- **Description of the task**
The lines from the one with "Task: Open the help icon beside Auto delete" through the last line of the material below, copied exactly and free of pictures, make up the whole answer.

** Data for analysis follows **

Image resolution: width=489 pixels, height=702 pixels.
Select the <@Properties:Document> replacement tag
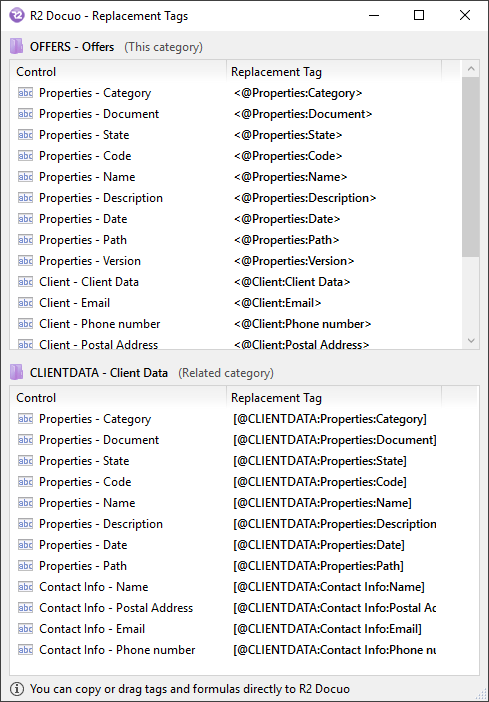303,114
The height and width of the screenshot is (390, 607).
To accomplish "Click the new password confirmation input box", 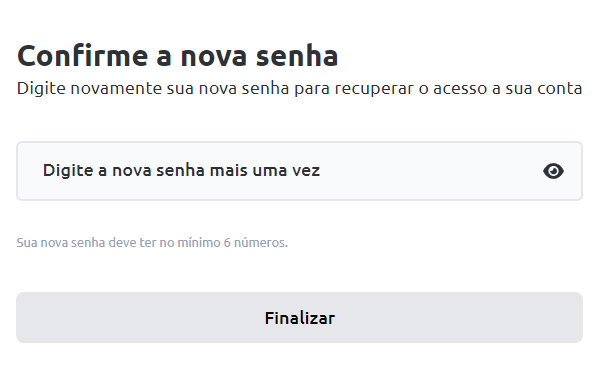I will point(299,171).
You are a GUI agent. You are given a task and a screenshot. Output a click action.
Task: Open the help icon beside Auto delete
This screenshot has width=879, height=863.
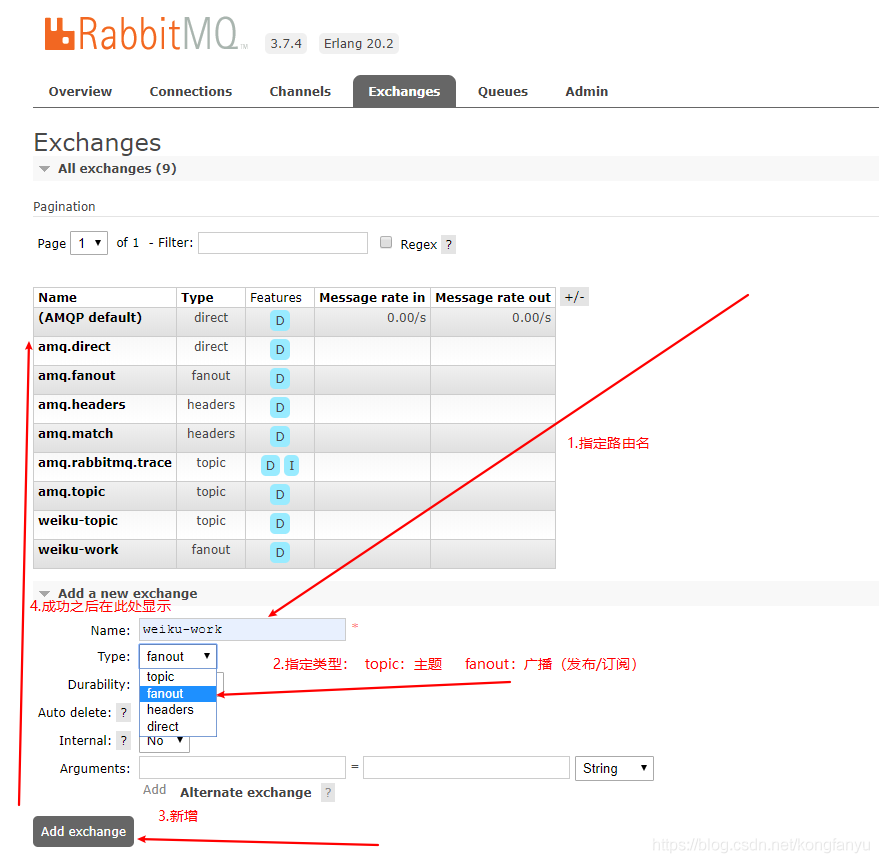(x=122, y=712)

** End of Data for analysis **

- **Response**
Task: Open the help icon beside Auto delete
This screenshot has width=879, height=863.
(x=122, y=712)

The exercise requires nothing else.